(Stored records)
►

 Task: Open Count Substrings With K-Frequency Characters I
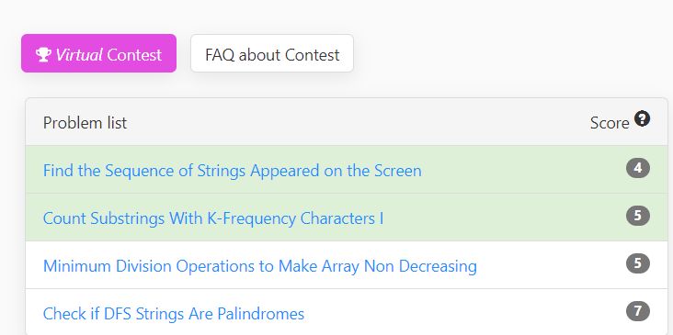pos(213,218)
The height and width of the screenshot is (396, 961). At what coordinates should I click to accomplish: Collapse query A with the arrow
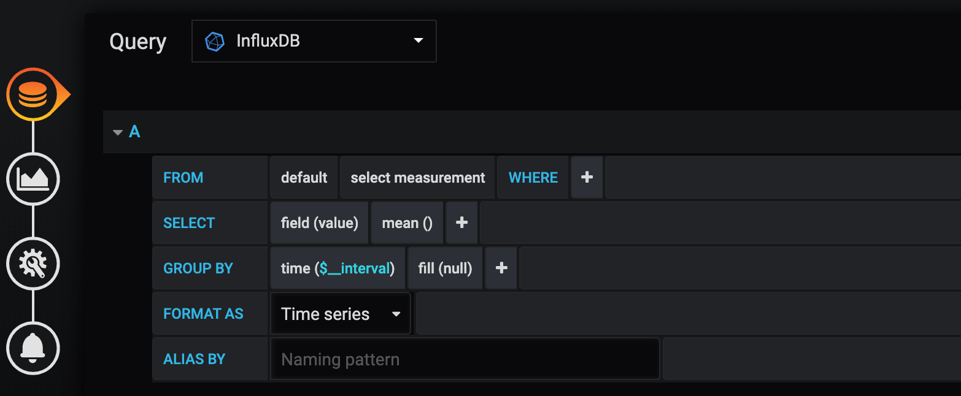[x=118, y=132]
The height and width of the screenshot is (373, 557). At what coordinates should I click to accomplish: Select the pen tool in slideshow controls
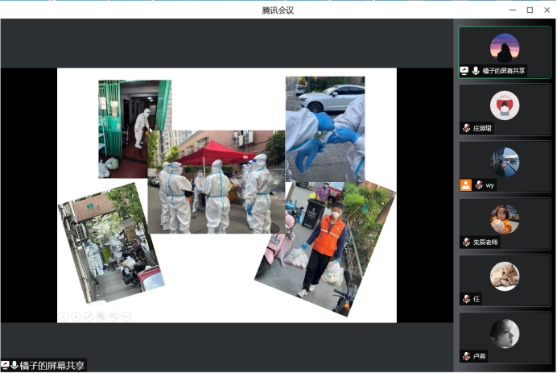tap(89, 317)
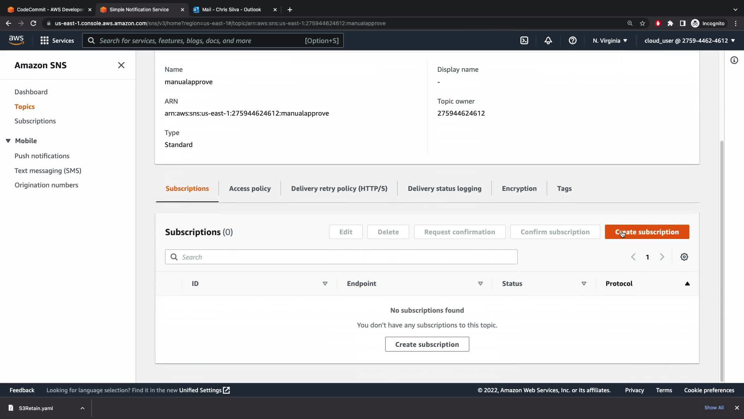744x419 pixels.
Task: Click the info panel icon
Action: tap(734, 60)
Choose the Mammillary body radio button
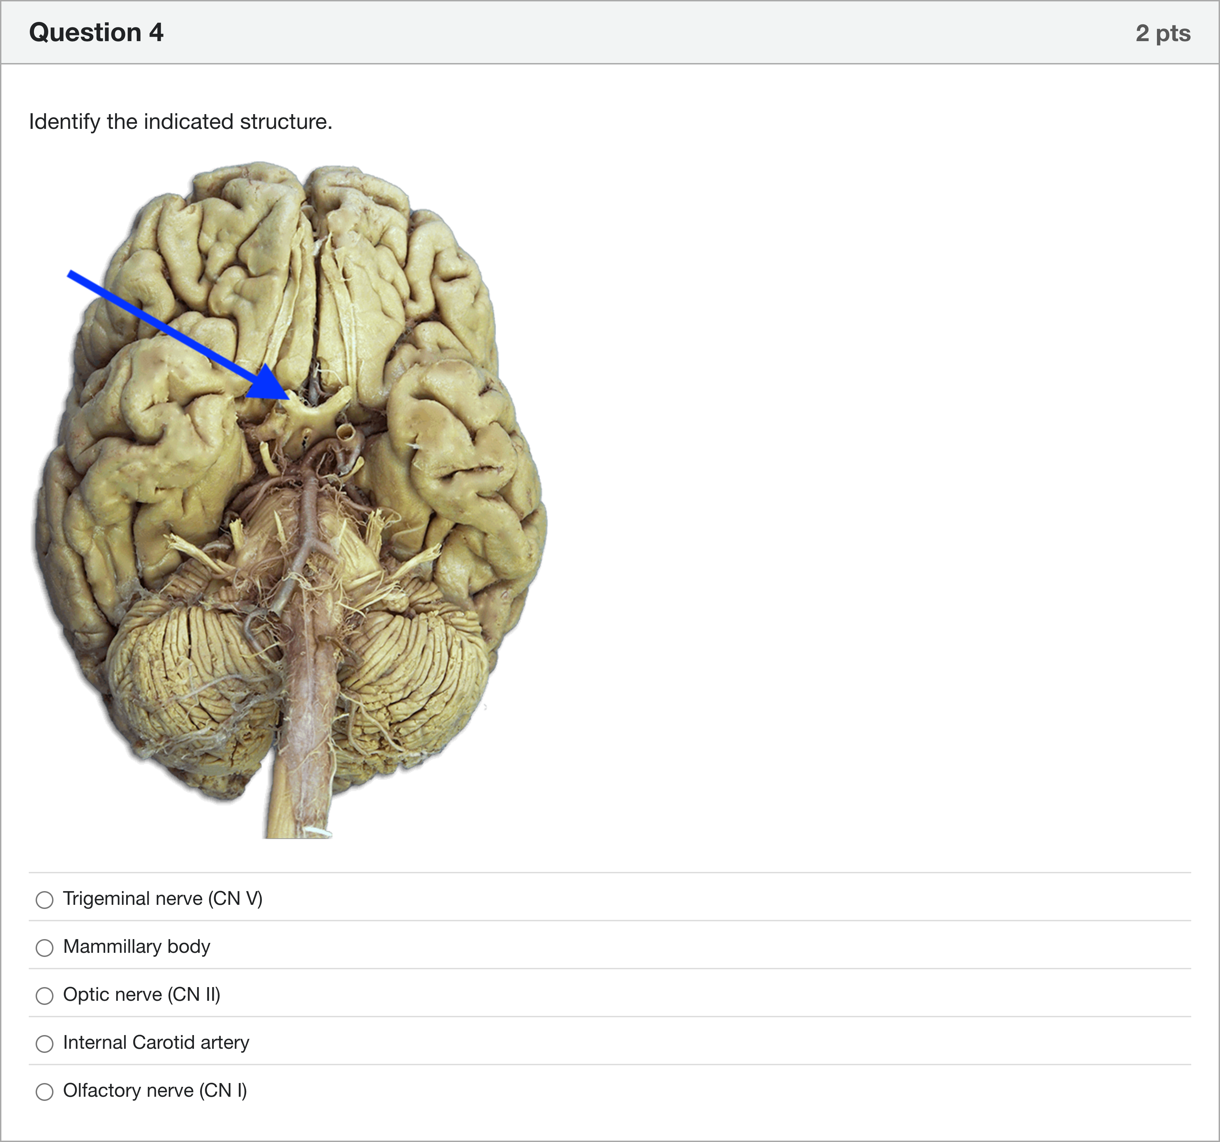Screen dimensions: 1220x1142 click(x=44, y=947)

◄

» **GIVEN EXERCISE**
Rewrite the rows above with every "screenshot" changed to "screen image" and nothing else altered. Leave the pictures out.

» **RESPONSE TO THIS TASK**
 Task: Open Count Substrings With K-Frequency Characters I
pos(213,218)
The height and width of the screen image is (396, 961). At what coordinates should I click to accomplish: Collapse query A with the arrow
[x=118, y=132]
The height and width of the screen image is (373, 557). At what coordinates should I click to accomplish: Select the pen tool in slideshow controls
tap(89, 317)
744x419 pixels.
Task: Click the info panel icon
Action: tap(734, 60)
Choose the Mammillary body radio button
Screen dimensions: 1220x1142 click(x=44, y=947)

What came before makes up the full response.